Haggard’s Ayesha is the continuation of the Victorian dream novel She. H. Rider Haggard's She, subtitled A History of Adventure, is figured to be among top rated books at any point distributed: it had sold exactly 83 million duplicates by 1965. Ayesha (really articulated 'Assha'), subtitled The Return of She, who takes after She in the book, is an amazing and puzzling white sovereign who administers the African Amahagger individuals. Ayesha has enchantment controls and is undying, which makes She a dream experience book. Despite the fact that She and Ayesha were distributed almost twenty years separated, H. Rider Haggard stated that Ayesha was a decision to a two-section book, not a continuation. There is likewise a "prequel," She and Allan (1921). In the two books, an imaginary manager shows an original copy portrayal by Ludwig Horace Holly. In Haggard’s She, considering that some parts of the novel are so comfortable, readers might feel compelled into thinking that they are going through Haggard’s tour in Africa. Fortunately, in any event, when the plot eases back to a nearly gastropod pace, the way Haggard's depicts the African culture and scene conveys the reader along.
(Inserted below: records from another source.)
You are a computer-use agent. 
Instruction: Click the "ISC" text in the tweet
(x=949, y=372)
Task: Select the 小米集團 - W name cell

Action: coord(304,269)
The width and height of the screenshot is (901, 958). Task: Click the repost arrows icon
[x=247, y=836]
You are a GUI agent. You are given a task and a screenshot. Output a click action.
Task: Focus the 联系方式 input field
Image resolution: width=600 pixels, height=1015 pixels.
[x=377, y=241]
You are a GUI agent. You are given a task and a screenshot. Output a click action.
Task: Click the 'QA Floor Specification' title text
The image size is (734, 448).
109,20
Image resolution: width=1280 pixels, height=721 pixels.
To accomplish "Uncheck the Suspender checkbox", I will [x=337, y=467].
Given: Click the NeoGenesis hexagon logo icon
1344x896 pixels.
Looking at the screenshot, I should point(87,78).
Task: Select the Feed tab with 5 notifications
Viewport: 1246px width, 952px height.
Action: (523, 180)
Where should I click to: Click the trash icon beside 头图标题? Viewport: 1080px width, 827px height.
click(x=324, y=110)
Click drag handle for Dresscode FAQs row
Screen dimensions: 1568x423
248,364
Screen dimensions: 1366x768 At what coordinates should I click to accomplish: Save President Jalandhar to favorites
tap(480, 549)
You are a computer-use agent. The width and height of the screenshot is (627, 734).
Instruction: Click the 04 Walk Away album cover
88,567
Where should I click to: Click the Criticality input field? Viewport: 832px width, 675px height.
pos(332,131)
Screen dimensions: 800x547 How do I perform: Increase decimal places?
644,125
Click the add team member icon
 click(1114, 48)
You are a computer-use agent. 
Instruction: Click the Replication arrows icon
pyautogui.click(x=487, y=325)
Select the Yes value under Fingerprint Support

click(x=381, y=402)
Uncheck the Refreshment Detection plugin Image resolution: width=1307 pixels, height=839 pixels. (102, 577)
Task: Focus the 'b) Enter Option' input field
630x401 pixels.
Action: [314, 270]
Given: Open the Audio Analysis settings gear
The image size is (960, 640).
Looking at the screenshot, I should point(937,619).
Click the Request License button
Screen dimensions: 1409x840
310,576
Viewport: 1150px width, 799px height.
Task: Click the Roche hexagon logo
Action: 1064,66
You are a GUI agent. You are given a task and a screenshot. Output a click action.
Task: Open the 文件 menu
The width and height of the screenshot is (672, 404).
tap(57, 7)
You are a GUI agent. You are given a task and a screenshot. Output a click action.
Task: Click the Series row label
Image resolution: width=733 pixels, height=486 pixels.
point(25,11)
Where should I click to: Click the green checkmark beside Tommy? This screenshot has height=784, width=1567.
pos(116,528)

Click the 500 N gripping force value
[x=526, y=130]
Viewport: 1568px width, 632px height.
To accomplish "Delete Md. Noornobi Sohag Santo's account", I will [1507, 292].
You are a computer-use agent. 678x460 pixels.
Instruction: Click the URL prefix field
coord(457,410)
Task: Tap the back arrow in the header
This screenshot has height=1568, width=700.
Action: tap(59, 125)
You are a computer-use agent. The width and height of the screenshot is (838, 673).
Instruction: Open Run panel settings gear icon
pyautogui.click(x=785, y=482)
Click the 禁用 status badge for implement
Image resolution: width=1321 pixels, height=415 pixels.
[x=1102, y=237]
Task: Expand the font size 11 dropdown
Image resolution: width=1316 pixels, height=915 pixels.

Ayesha, known as She-Who-Must-Be-Obeyed, first showed up in sequential structure from 1896 to 1897 in the novel She. Ayesha is one of the marvelous, kick-ass lady characters in Victorian writing who represents the misogynist construction of femininity and embodies the femme fatale. This paper is principally concerned about the representation of feminine power and the representation of womanhood in Haggard’s Ayesha. Some questions will be investigated here. Can one consider Ayesha as a “conclusion” or a “sequel” to She since the whole novel replicates the same thematic and structural maneuvers of She? Does Haggard revive Ayesha, the “new woman”, in The Return of She respond to the threat to traditional gender roles? The findings of this study will be beneficial for the researchers, and all the undergraduate and postgraduate students of English department.